### DATA EXTRACT
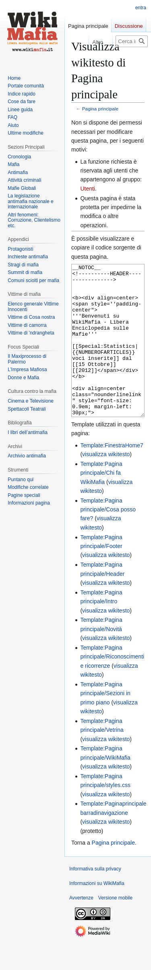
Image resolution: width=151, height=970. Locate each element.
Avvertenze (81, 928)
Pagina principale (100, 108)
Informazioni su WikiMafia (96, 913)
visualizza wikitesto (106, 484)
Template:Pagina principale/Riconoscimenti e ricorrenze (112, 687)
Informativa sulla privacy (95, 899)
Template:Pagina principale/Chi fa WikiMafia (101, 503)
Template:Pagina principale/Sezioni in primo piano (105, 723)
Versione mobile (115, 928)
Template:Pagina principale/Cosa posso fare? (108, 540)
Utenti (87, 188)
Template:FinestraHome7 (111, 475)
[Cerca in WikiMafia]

...

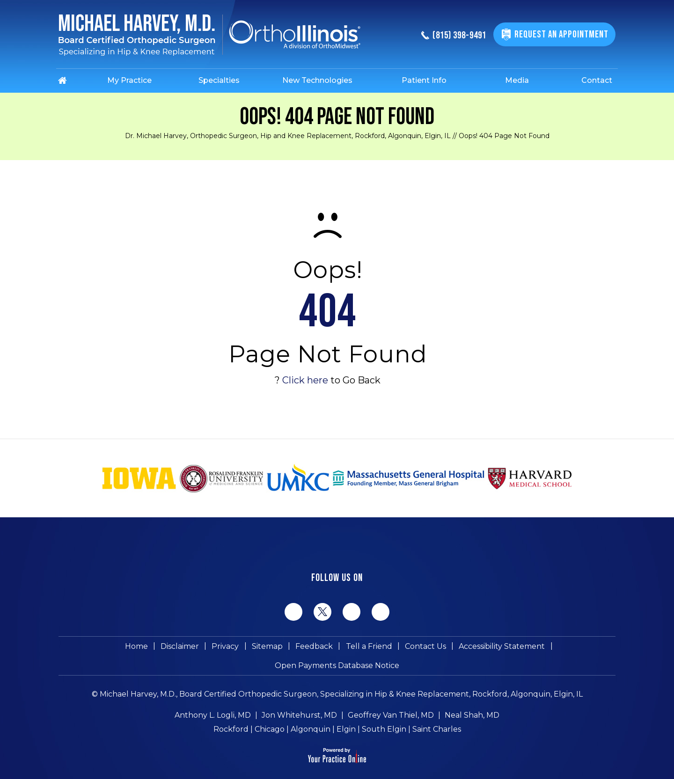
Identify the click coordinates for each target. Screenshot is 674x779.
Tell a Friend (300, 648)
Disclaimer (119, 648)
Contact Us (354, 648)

### PROBLEM DETAILS
Quote the listing starting with the line containing "Image resolution: width=151, height=970." and going on through the line containing "Template:FinestraHome7 (111, 475)", with both of those lines included.

### ANSWER TO THIS EXERCISE
Image resolution: width=151, height=970. Locate each element.
Avvertenze (81, 928)
Pagina principale (100, 108)
Informazioni su WikiMafia (96, 913)
visualizza wikitesto (106, 484)
Template:Pagina principale/Riconoscimenti e ricorrenze (112, 687)
Informativa sulla privacy (95, 899)
Template:Pagina principale/Chi fa WikiMafia (101, 503)
Template:Pagina principale/Sezioni in primo piano (105, 723)
Versione mobile (115, 928)
Template:Pagina principale/Cosa posso fare? (108, 540)
Utenti (87, 188)
Template:FinestraHome7 (111, 475)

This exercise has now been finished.